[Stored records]
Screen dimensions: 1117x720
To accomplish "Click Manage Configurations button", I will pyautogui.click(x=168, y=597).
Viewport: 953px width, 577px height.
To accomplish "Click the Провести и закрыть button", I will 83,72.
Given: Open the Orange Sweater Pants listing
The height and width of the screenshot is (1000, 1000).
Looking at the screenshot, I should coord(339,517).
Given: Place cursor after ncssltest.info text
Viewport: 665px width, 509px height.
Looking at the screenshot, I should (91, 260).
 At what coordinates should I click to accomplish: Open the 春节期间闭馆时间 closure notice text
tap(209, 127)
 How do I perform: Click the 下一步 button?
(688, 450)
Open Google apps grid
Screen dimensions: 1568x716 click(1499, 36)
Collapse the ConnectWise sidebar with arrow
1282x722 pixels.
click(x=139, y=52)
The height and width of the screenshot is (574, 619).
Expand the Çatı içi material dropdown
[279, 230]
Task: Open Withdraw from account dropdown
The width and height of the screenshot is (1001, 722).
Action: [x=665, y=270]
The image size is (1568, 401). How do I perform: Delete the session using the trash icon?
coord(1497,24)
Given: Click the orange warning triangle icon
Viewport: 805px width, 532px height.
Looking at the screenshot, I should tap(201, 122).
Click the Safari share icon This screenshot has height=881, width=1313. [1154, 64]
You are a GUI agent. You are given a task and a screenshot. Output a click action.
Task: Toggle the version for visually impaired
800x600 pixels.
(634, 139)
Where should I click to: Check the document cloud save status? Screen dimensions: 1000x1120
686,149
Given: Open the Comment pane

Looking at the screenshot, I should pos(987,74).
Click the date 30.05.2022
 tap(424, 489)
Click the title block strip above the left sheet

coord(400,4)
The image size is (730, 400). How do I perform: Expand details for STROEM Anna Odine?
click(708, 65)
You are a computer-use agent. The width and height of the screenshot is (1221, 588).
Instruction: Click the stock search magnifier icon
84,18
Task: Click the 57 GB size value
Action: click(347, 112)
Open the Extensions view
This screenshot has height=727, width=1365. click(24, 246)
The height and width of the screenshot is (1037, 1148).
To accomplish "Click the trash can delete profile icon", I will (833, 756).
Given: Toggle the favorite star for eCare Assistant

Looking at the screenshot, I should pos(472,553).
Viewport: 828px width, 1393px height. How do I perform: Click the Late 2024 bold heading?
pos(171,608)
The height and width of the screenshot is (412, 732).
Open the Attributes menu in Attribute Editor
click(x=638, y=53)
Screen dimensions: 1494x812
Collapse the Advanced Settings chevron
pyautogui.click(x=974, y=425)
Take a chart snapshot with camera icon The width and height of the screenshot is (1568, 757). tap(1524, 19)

TASK DETAILS:
Start with the line above that contains "Viewport: 665px width, 509px height." and stop after the line that contains "You are a GUI". Output those lines exactly, and only those.

WRITTEN ANSWER:
Viewport: 665px width, 509px height.
Looking at the screenshot, I should (91, 260).
 At what coordinates should I click to accomplish: Open the 春节期间闭馆时间 closure notice text
tap(209, 127)
 How do I perform: Click the 下一步 button?
(688, 450)
Open Google apps grid
Screen dimensions: 1568x716 click(1499, 36)
Collapse the ConnectWise sidebar with arrow
1282x722 pixels.
click(x=139, y=52)
The height and width of the screenshot is (574, 619).
Expand the Çatı içi material dropdown
[279, 230]
Task: Open Withdraw from account dropdown
The width and height of the screenshot is (1001, 722).
Action: [x=665, y=270]
The image size is (1568, 401). How do I perform: Delete the session using the trash icon?
coord(1497,24)
Given: Click the orange warning triangle icon
Viewport: 805px width, 532px height.
Looking at the screenshot, I should tap(201, 122).
Click the Safari share icon This screenshot has height=881, width=1313. [1154, 64]
You are a GUI agent. You are given a task and a screenshot. Output a click action.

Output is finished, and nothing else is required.